Field of the Invention
The present invention generally relates to the fields of optoacoustic-ultrasonic methods and contrast agents suitable for imaging and sensing purposes, and in particular, but not limited to, nanocomposite particles designed to have properties to maximize contrast during optoacoustic-ultrasonic imaging and sensing procedures.
Description of the Related Art
Optoacoustic imaging, sensing and monitoring are rapidly emerging biomedical technologies with significant potential for a growing number of applications in detection and treatment of cancer and vascular diseases (1). Combining optoacoustic imaging with ultrasonic imaging is technologically natural and beneficial from a biomedical prospective because the two types of imaging provide complementary information to the physician (2).

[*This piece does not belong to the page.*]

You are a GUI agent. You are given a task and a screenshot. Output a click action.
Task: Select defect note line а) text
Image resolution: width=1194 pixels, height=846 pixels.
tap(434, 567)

The acoustic contrast of ultrasonic imaging based on density and speed of sound can provide fine morphological details, while optoacoustic imaging has better contrast for blood and can be used to acquire functional information with molecular specificity. That is why optoacoustic molecular and functional imaging combined and coregistered with ultrasonic imaging is thought to have the most merit for health care.
Exogenous contrast agents are administered to the body for purposes of biomedical imaging, sensing and monitoring therapeutic and surgical interventions in situations where a specific volume in the body of medical interest does not have sufficient endogenous contrast. While ultrasonic contrast agents based on encapsulated gas bubbles have been developed and used in clinics, necessarily nontoxic and sufficiently effective optoacoustic contrast agents have not been developed. Ultrasonic contrast agents are relatively successful because biological tissues do not possess strong echogenicity. The problem and the challenge associated with optoacoustic imaging is that optoacoustic contrast agents must effectively compete with the contrast of red blood cells and achieve sufficient contrast enhancement in concentrations substantially lower than the concentration of hemoglobin in blood.

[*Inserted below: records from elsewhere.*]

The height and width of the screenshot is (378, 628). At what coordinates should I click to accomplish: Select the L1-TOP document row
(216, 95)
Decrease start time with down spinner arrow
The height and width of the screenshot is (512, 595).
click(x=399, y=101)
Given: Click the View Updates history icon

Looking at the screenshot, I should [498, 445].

With a large number of proposed designs for optoacoustic contrast agents (3) and recently two different designs for dual modality optoacoustic-ultrasonic contrast agents (4-6), none of them met the challenge of being necessarily nontoxic and sufficiently effective in generation of ultrasonic, i.e., pressure, waves in response to optical illumination. Contrast agents based on nanocomposite particles are more effective compared with molecular probes because the optoacoustic signals they emit or ultrasonic signals they reflect are proportional to their volume.

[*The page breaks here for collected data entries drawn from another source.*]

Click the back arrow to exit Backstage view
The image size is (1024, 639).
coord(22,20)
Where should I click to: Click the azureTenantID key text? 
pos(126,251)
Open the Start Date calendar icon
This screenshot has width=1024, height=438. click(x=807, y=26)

Thus, there is a present need for dual contrast agents with improved capabilities for contrast enhanced optoacoustic-ultrasonic imaging and sensing in vivo or in vitro. Specifically, the prior art is deficient in non-toxic, nanocomposite particles that both generate and reflect detectable ultrasonic signals upon interaction with optical and ultrasonic energy. The present invention fulfills this longstanding need and desire in the art.